Il existe une expérience célèbre souvent invoquée dans les débats sur l’addiction. Elle met en scène des rats, de la morphine, et deux environnements radicalement différents.
D’un côté, des cages nues. Isolement. Stimulation minimale. De l’autre, un vaste espace collectif. Jeux. Tunnels. Interactions. Une forme de paradis animal.
Dans les deux cas, le choix est identique : de l’eau pure ou de l’eau additionnée de morphine.
Les résultats sont frappants. Les rats isolés consomment massivement la solution morphinée. Ceux du parc y touchent à peine. Mieux encore : des rats devenus dépendants en cage réduisent fortement leur consommation une fois replacés dans l’environnement riche.
La conclusion a souvent été résumée ainsi : ce n’est pas la drogue qui crée l’addiction, c’est la cage.
L’idée est séduisante. Trop peut-être.
Car une objection surgit immédiatement. La société humaine n’est-elle pas, précisément, un immense parc ? Riche, stimulante, pleine d’interactions, de plaisirs, de sens proclamé ? Pourquoi alors tant d’addictions, sous toutes leurs formes ?
Un parc qui n’est pas si hospitalier
La différence essentielle tient en un mot : conditionnalité.
Le parc des rats est inconditionnel. Aucune évaluation. Aucune comparaison. Aucune injonction à réussir, à se réaliser, à mériter sa place. On y vit, et cela suffit.
La société humaine, elle, est saturée de conditions. La valeur y est indexée sur la performance, l’adaptation, la conformité. Les interactions sont nombreuses, mais rarement sécurisantes. La reconnaissance est fragile, réversible, souvent instrumentale.
Il ne suffit pas d’être là. Il faut être à la hauteur.
On confond alors richesse objective du milieu et hospitalité subjective. Un environnement peut être dense, stimulant, connecté, et rester psychiquement invivable.
L’injonction morale
C’est sur ce fond que prospèrent les grandes injonctions contemporaines : ne pas boire, ne pas fumer, ne pas se droguer.
Présentées comme des évidences de santé publique, elles reposent implicitement sur un modèle d’individu très particulier :
- sécurité matérielle minimale,
- projection possible dans l’avenir,
- stabilité psychique suffisante pour différer le soulagement immédiat.
Autrement dit : une existence déjà relativement tenue, dans laquelle la sobriété devient praticable.
Appliquées à des existences précaires, disloquées, soumises à une pression chronique, ces injonctions deviennent irréalistes. On produit les conditions de la souffrance, puis on condamne les stratégies qui permettent de la contenir.
Ce n’est pas une éthique du soin. C’est une discipline des corps.
L’addiction comme fonction
Rappeler cela ne revient ni à encourager l’addiction, ni à la romantiser. Une addiction reste coûteuse. Elle peut être limitante, destructrice, parfois mortifère.
Mais elle n’est presque jamais une simple recherche de plaisir.
Dans de nombreux cas, elle remplit une fonction précise :
- anesthésier une tension chronique,
- produire une régularité prévisible,
- ralentir un monde trop rapide,
- tenir une identité fragile,
- éviter l’effondrement.
Ce n’est pas une solution idéale. C’est une solution disponible.
Le discours moral échoue précisément ici. Il juge le comportement sans interroger la structure qui le rend nécessaire.
Pourquoi se foutre un peu la paix
Dire qu’il existe des contextes où l’addiction devient quasi inévitable n’est pas un renoncement. C’est un constat matérialiste.

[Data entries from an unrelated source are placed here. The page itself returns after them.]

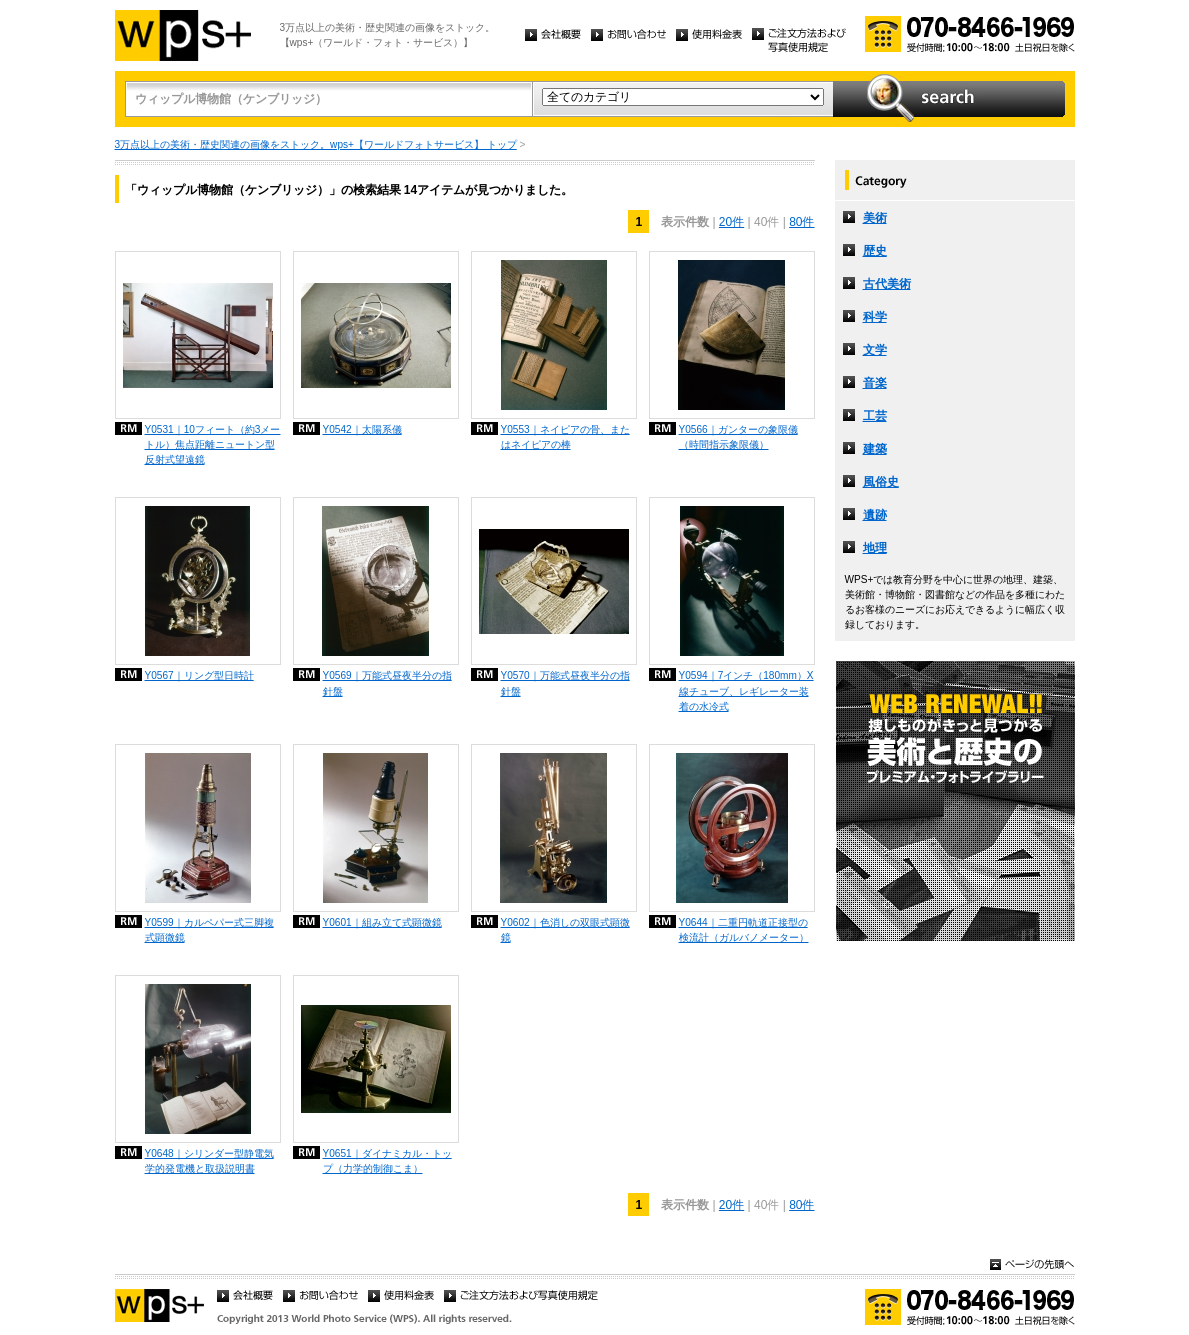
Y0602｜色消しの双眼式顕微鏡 (565, 930)
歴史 (875, 251)
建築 (875, 449)
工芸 (875, 416)
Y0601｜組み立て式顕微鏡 (382, 922)
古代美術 (887, 284)
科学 (875, 317)
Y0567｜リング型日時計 (199, 675)
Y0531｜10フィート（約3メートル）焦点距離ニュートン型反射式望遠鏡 (213, 444)
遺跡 (875, 515)
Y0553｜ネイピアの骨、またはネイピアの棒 (565, 437)
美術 (875, 218)
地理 (875, 548)
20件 (731, 222)
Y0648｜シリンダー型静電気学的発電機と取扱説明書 (209, 1161)
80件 (801, 222)
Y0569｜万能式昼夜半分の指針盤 (387, 683)
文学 (875, 350)
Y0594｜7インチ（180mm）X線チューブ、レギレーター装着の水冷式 (746, 690)
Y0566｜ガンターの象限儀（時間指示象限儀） (738, 437)
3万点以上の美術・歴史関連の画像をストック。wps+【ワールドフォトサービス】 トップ (316, 144)
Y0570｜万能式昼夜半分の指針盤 (565, 683)
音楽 (875, 383)
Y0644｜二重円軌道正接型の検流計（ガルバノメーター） (744, 930)
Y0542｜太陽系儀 (362, 429)
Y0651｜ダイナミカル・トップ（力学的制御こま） (387, 1161)
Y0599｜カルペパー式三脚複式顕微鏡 (209, 930)
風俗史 (881, 482)
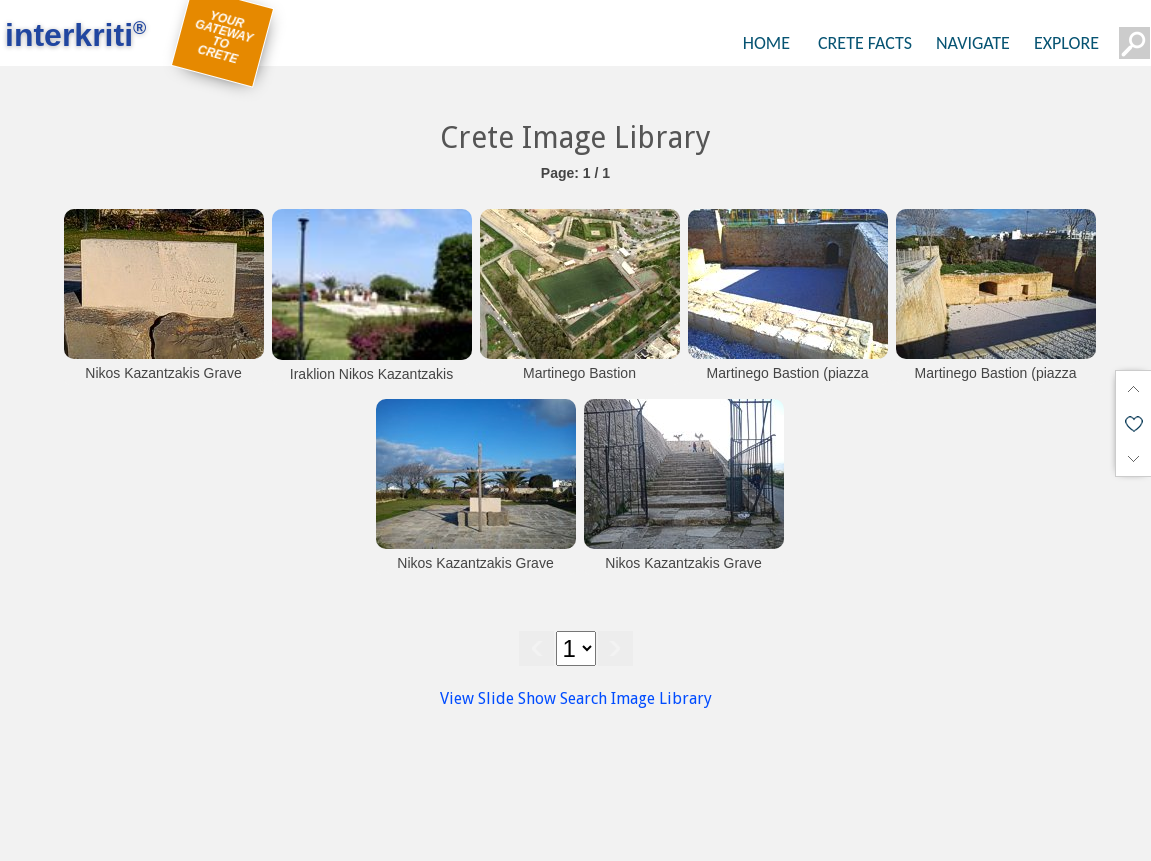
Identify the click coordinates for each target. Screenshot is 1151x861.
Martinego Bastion (579, 373)
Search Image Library (636, 698)
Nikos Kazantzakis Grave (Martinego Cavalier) (163, 383)
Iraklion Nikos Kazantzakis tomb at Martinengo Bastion (371, 384)
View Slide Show (498, 698)
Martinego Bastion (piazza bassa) (788, 383)
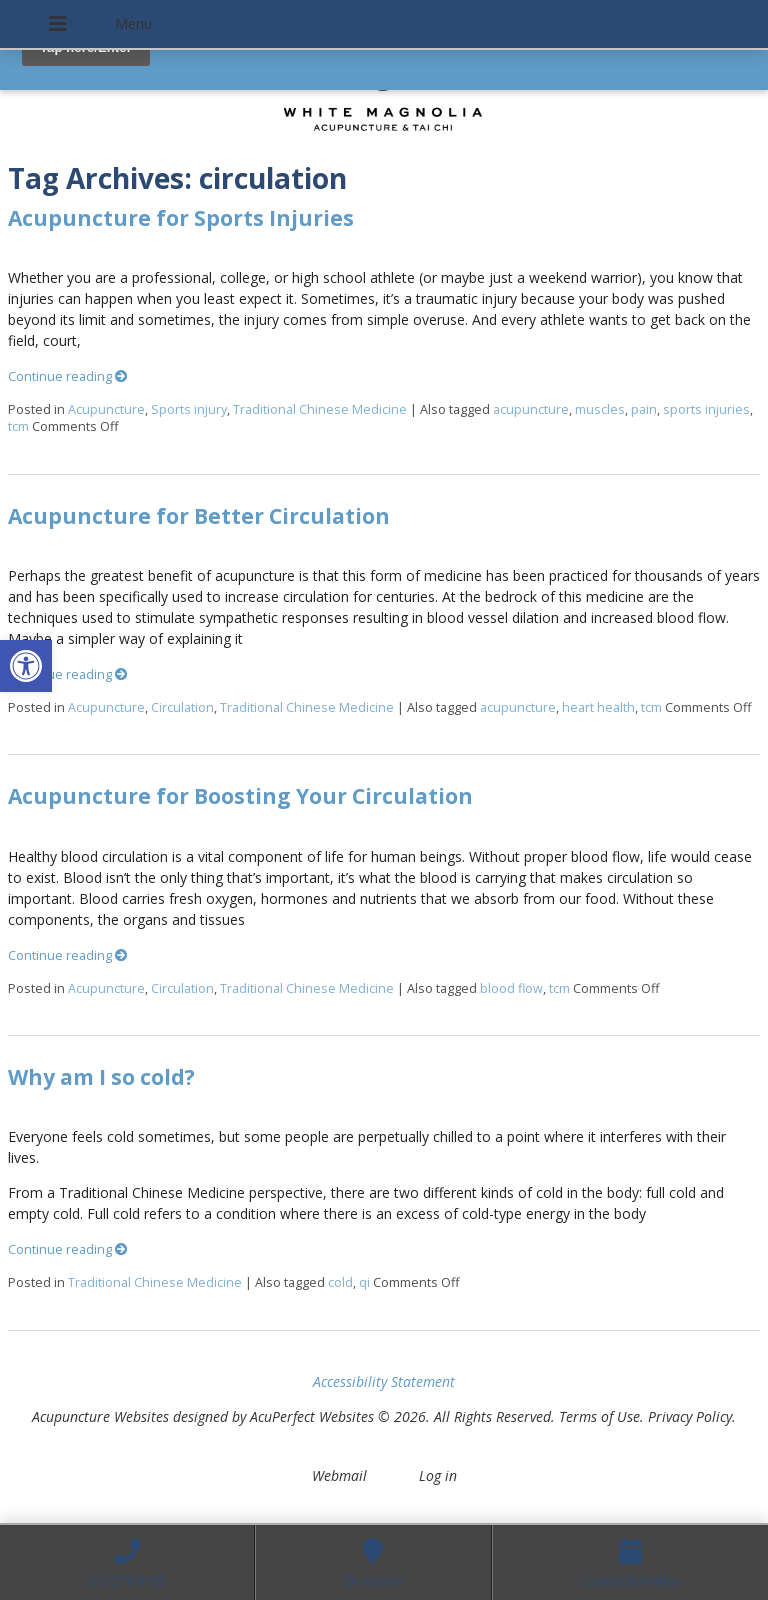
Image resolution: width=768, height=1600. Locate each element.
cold (340, 1282)
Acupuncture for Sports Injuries (181, 218)
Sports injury (189, 409)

Un organisme soumis durablement à une pression qu’il ne peut ni fuir ni transformer cherche des issues. Quand les issues sociales, symboliques ou politiques sont bloquées, les issues chimiques ou comportementales prennent le relais.
Dans ce cadre, ajouter de la culpabilité n’améliore rien. Cela rigidifie. Cela isole. Cela aggrave souvent la spirale qu’on prétend combattre.
Se foutre un peu la paix ne signifie pas tout accepter. Cela signifie cesser de transformer une adaptation contrainte en faute morale.
La question qui reste
La question pertinente n’est pas : pourquoi les gens consomment-ils ?
Mais : dans quel type de monde la sobriété devient-elle réellement tenable, sans héroïsme ni déni de la pression résultante ?
Tant que cette question restera hors champ, les injonctions continueront de produire exactement ce qu’elles condamnent. Et l’addiction restera ce qu’elle est trop souvent : non pas un excès de plaisir, mais un symptôme de vies auxquelles on demande de tenir sans leur en donner les moyens.